Copy word for word, please, the lines of the entries below running from the one containing "Open the PDF Expert app icon" to the one containing "This screenshot has width=1400, height=848.", both ends included.

Data to use:
◇ ◇ ◇
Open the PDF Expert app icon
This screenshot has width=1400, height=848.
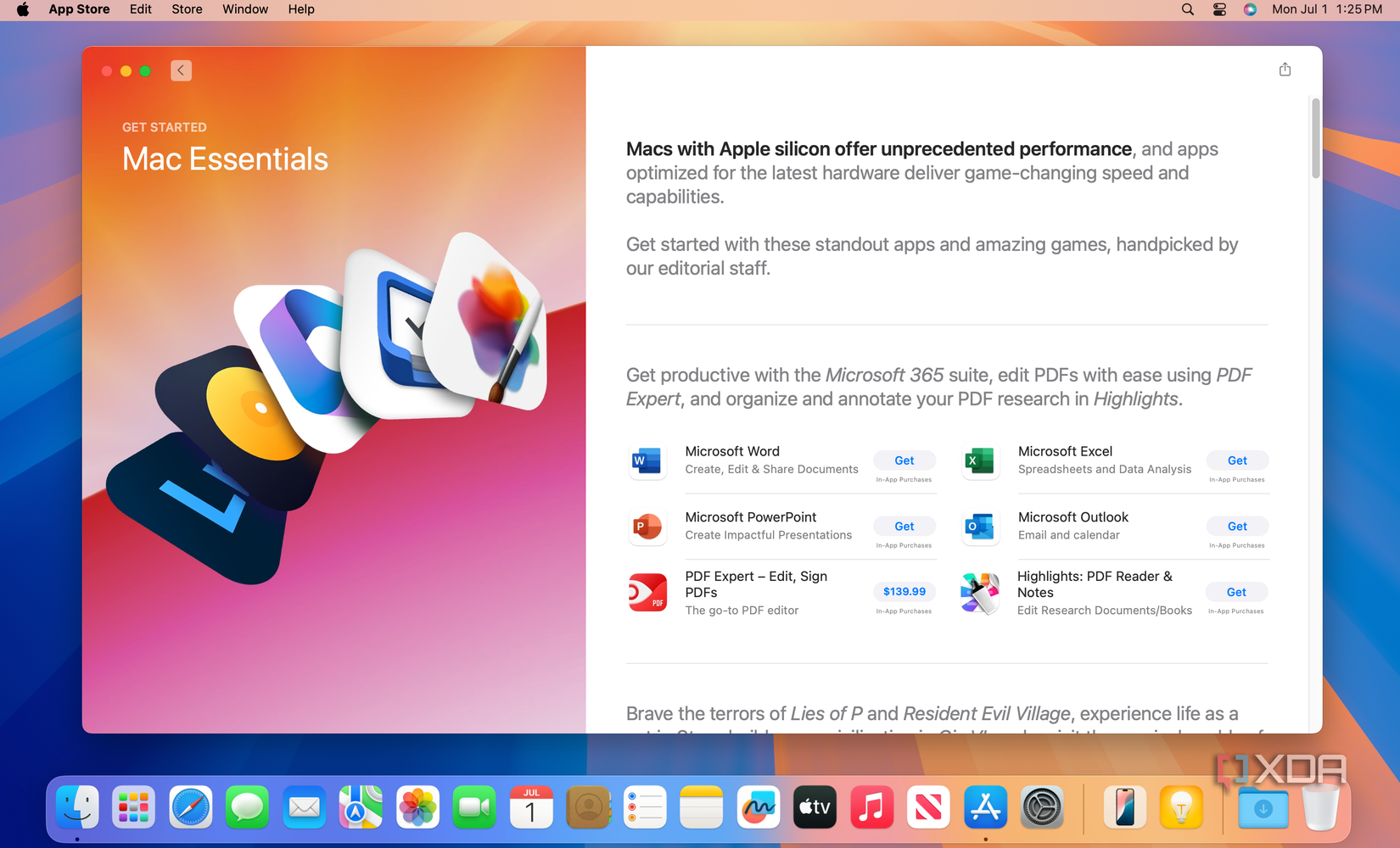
◇ ◇ ◇
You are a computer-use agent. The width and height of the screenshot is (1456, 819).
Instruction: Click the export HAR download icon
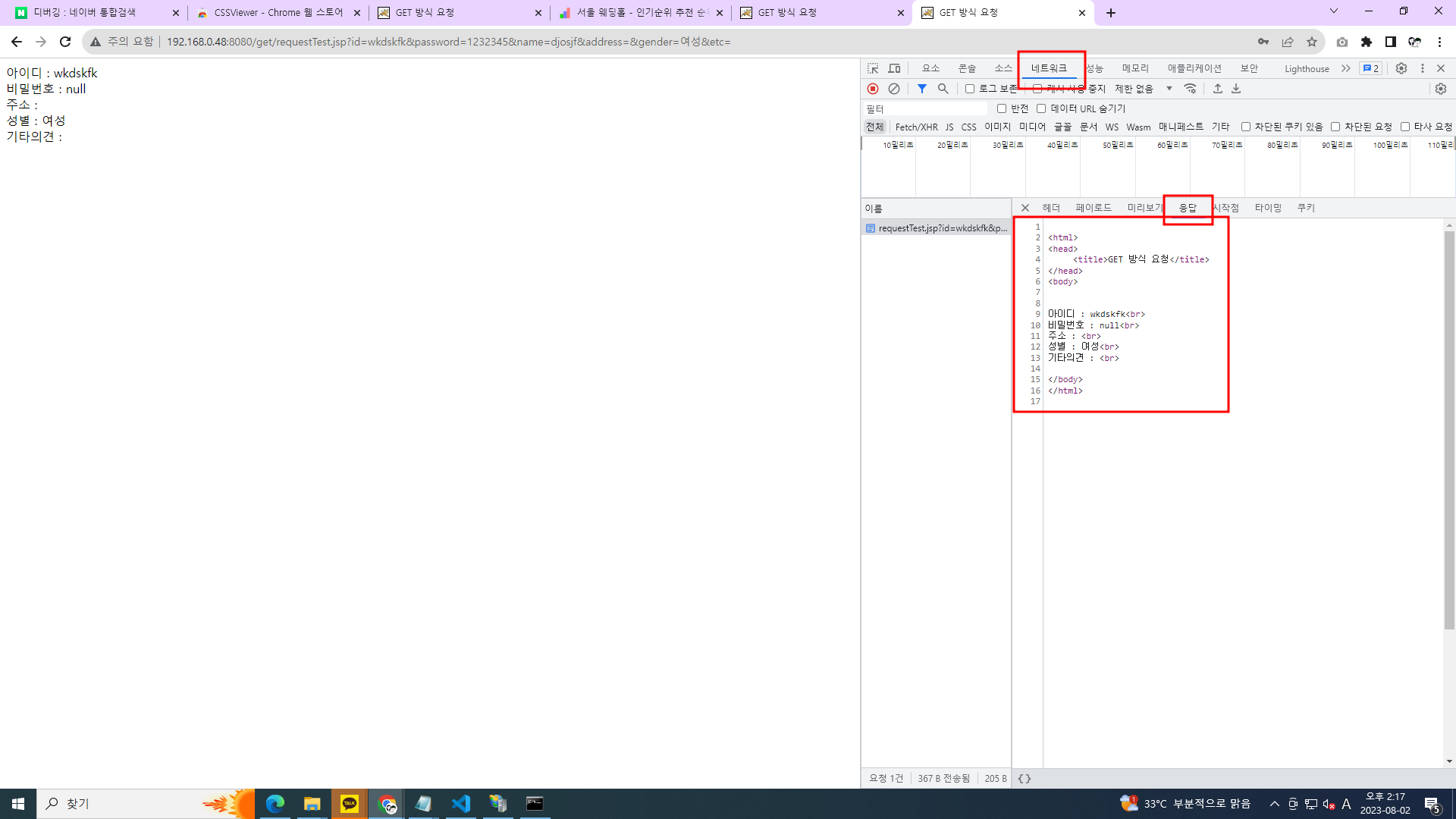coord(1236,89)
◇ ◇ ◇
Solution to the problem:
Open the PDF Expert app icon
This screenshot has width=1400, height=848.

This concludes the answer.